Page 1 of 1

NCPA deployed agent status is "not available"

Posted: Fri Feb 05, 2021 10:37 am
by IT-OPS-SYS
we have the latest version of nagios and we have deployed the ncpa agent on the rhel 7.x machine and it was successful.

after adding the server using the wizard to the nagios the status of the deployed agent is showing "not available".
hostname: GVUBXE03_ProdCore_MEP
logged in to the machine and checked the logs and below are the entry:

Feb 5 09:35:12 guvbxe03-admin ncpa_listener: [FAILED]
Feb 5 09:35:12 guvbxe03-admin systemd: Stopped LSB: This manages the NCPA Listener service.
Feb 5 09:35:12 guvbxe03-admin systemd: Starting LSB: This manages the NCPA Listener service...
Feb 5 09:35:12 guvbxe03-admin ncpa_listener: Starting NCPA Listener: another instance seems to be running (pid 4730), exiting
Feb 5 09:35:12 guvbxe03-admin ncpa_listener: [FAILED]
Feb 5 09:35:12 guvbxe03-admin systemd: Started LSB: This manages the NCPA Listener service.
Feb 5 09:35:14 guvbxe03-admin ansible-package_facts: Invoked with manager=['auto'] strategy=first
Feb 5 09:35:16 guvbxe03-admin ansible-firewalld: Invoked with icmp_block_inversion=None zone=None service=None masquerade=None icmp_block=None immediate=True source=None state=enabled permanent=True timeout=0 interface=None offline=True port=5693/tcp rich_rule=None

ncpa listener service is running fine.

Nagios Xi logs:

[1612539082] wproc: Core Worker 29763: job 1199 (pid=15260): Dormant child reaped
[1612539082] wproc: Core Worker 29773: job 1199 (pid=15324) timed out. Killing it
[1612539082] wproc: CHECK job 1199 from worker Core Worker 29773 timed out after 60.01s
[1612539082] wproc: host=GVUBXE03_ProdCore_MEP; service=Swap Usage;
[1612539082] wproc: early_timeout=1; exited_ok=0; wait_status=0; error_code=62;
[1612539082] Warning: Check of service 'Swap Usage' on host 'GVUBXE03_ProdCore_MEP' timed out after 60.007s!
[1612539082] wproc: Core Worker 29773: job 1199 (pid=15324): Dormant child reaped
[1612539083] wproc: Core Worker 29764: job 1200 (pid=15342) timed out. Killing it
[1612539083] wproc: CHECK job 1200 from worker Core Worker 29764 timed out after 60.01s
[1612539083] wproc: host=GVUBXE03_ProdCore_MEP; service=User Count;
[1612539083] wproc: early_timeout=1; exited_ok=0; wait_status=0; error_code=62;
[1612539083] Warning: Check of service 'User Count' on host 'GVUBXE03_ProdCore_MEP' timed out after 60.008s!
[1612539083] wproc: Core Worker 29764: job 1200 (pid=15342): Dormant child reaped

Re: NCPA deployed agent status is "not available"
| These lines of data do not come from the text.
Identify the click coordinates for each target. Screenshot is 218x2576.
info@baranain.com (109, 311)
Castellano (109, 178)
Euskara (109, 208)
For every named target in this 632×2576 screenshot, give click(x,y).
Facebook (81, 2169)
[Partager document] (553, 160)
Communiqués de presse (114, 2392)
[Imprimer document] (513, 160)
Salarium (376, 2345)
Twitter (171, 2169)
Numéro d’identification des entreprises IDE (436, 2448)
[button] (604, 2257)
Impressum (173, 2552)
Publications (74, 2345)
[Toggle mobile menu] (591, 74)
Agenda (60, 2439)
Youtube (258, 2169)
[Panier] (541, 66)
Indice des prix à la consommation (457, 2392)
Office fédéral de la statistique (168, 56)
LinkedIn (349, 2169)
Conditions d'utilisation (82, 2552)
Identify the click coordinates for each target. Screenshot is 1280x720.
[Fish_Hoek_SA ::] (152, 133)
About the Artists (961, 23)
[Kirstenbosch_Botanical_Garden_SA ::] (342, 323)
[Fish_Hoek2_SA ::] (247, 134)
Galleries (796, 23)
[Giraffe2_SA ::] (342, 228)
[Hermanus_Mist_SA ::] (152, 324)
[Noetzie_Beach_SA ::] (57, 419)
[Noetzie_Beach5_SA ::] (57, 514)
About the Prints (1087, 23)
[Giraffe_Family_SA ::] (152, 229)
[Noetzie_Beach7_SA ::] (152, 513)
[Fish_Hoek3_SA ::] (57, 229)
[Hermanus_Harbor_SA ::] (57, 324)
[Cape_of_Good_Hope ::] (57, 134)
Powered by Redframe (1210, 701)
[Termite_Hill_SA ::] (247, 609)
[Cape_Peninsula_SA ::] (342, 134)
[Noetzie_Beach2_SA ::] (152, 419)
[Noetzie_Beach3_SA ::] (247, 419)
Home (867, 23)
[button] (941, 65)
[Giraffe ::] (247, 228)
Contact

Posted: Fri Feb 05, 2021 5:45 pm
by ssax
Please PM me a copy of your profile.zip, you can download it from Admin > System Profile by clicking the Download Profile button.

Those top errors are saying NCPA was already running on there.

What is the output of this command from the XI server against each of those IPs:

Code: Select all

nmap -Pn -p 5693 X.X.X.X

Re: NCPA deployed agent status is "not available"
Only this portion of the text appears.